Exact copies of the records below are needed, free of pictures.

________

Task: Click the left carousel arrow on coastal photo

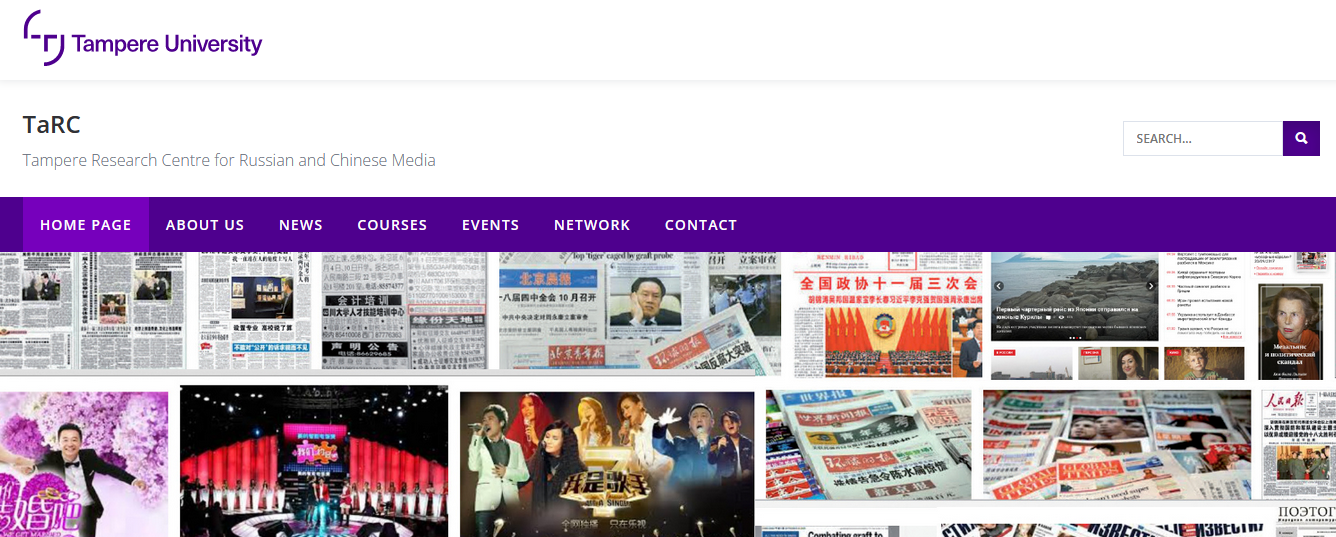Action: 998,286
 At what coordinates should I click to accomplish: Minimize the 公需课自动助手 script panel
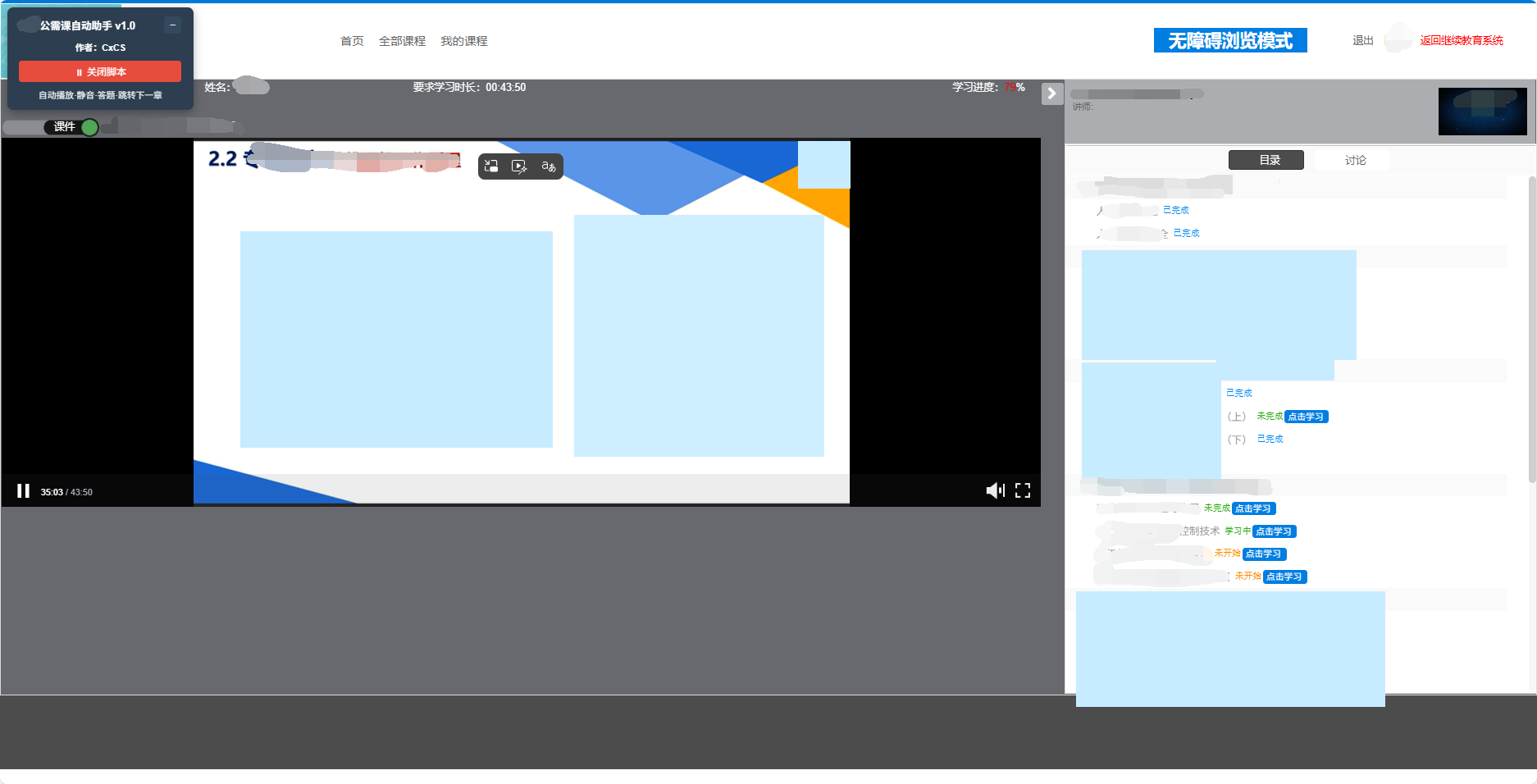172,25
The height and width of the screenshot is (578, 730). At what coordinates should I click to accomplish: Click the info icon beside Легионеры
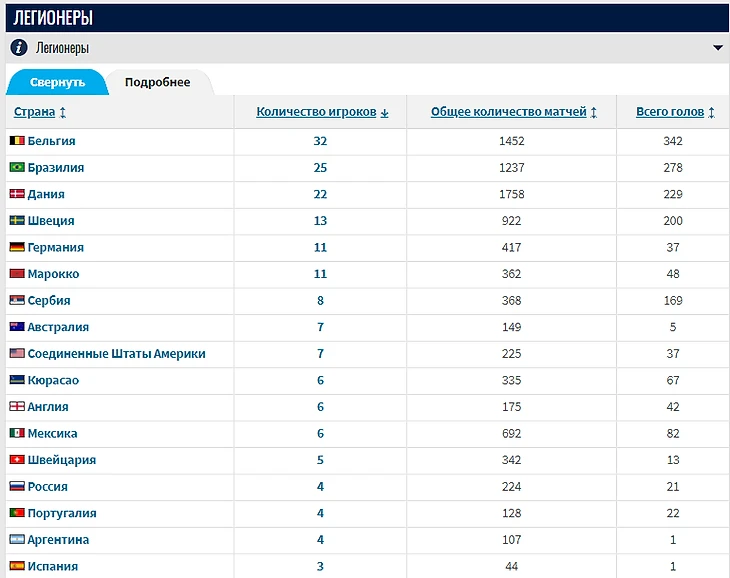click(x=18, y=47)
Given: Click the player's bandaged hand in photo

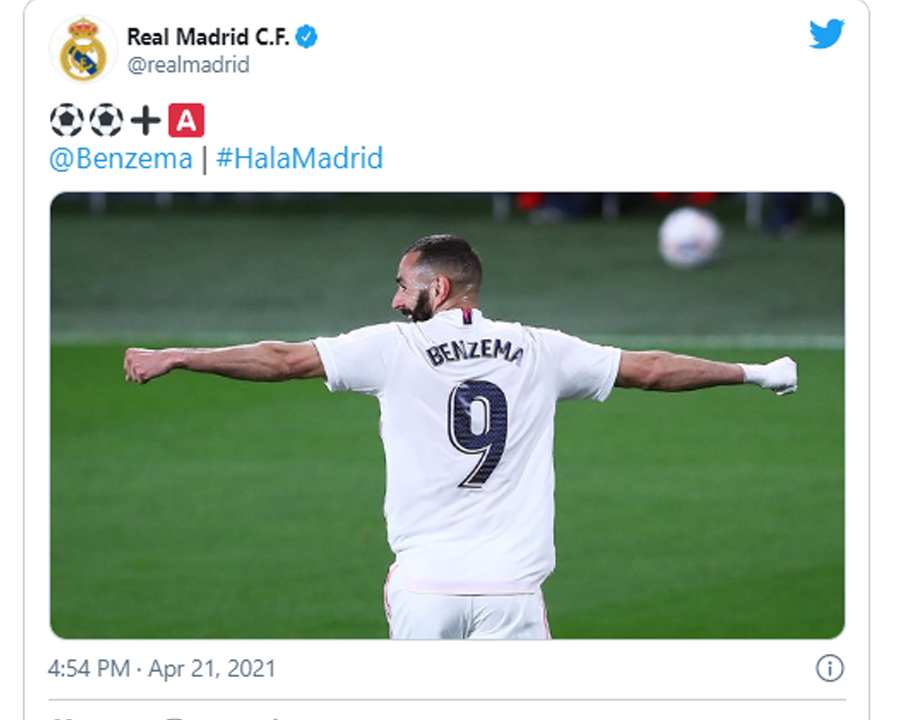Looking at the screenshot, I should tap(771, 375).
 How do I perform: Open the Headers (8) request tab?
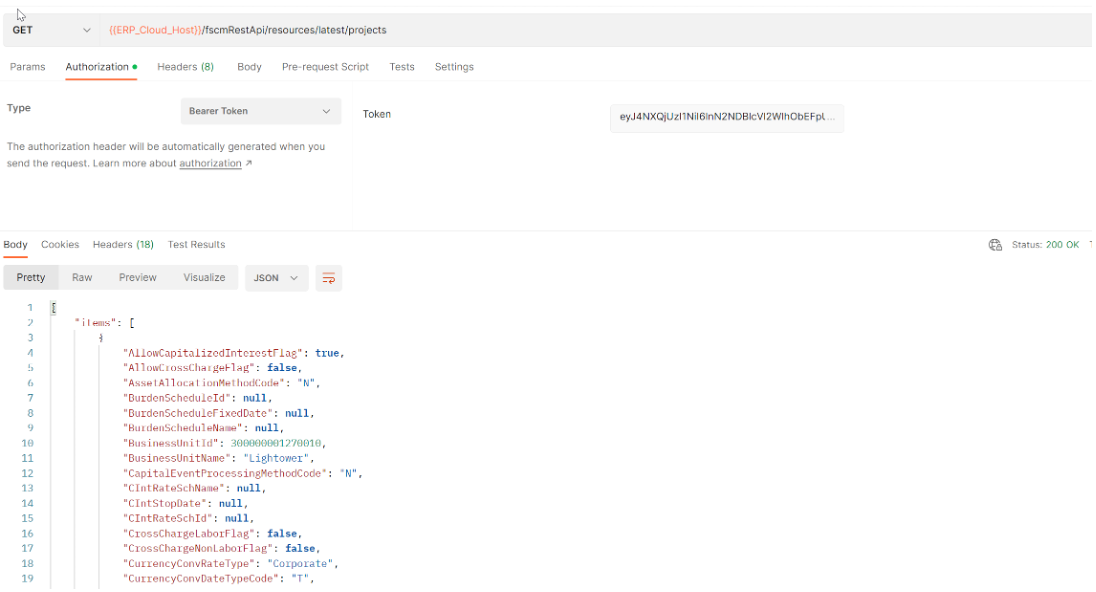(x=185, y=66)
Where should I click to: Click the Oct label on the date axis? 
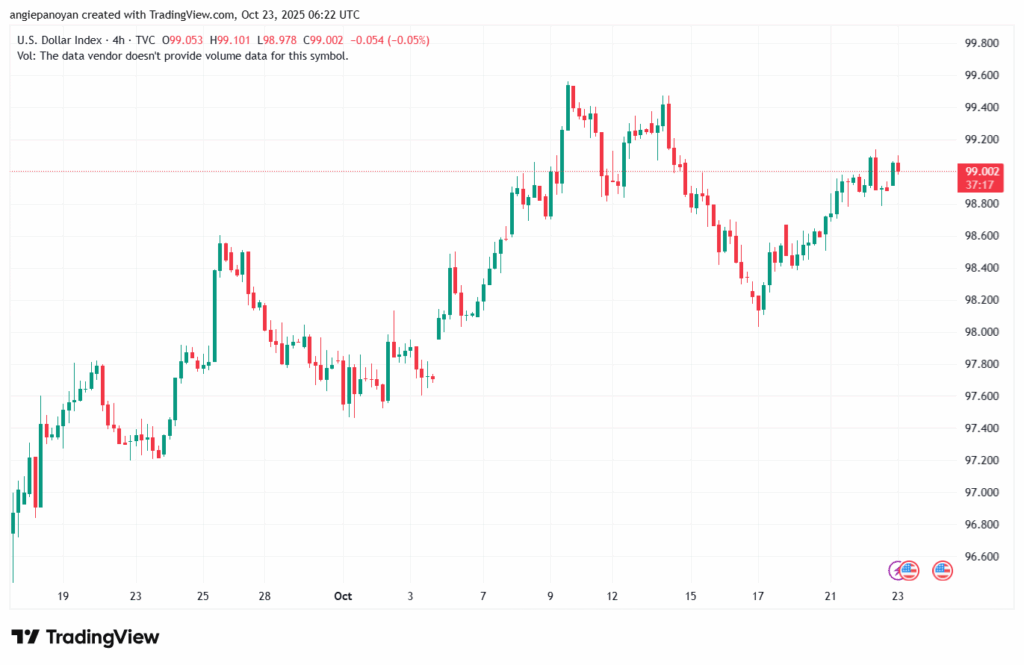(343, 596)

________

### Exercise result
Task: Click the left carousel arrow on coastal photo

Action: 998,286
 At what coordinates should I click to accomplish: Minimize the 公需课自动助手 script panel
172,25
The height and width of the screenshot is (578, 730). At what coordinates should I click to accomplish: Click the info icon beside Легионеры
click(x=18, y=47)
Given: Click the player's bandaged hand in photo

Looking at the screenshot, I should tap(771, 375).
 How do I perform: Open the Headers (8) request tab?
(x=185, y=66)
Where should I click to: Click the Oct label on the date axis? 
(343, 596)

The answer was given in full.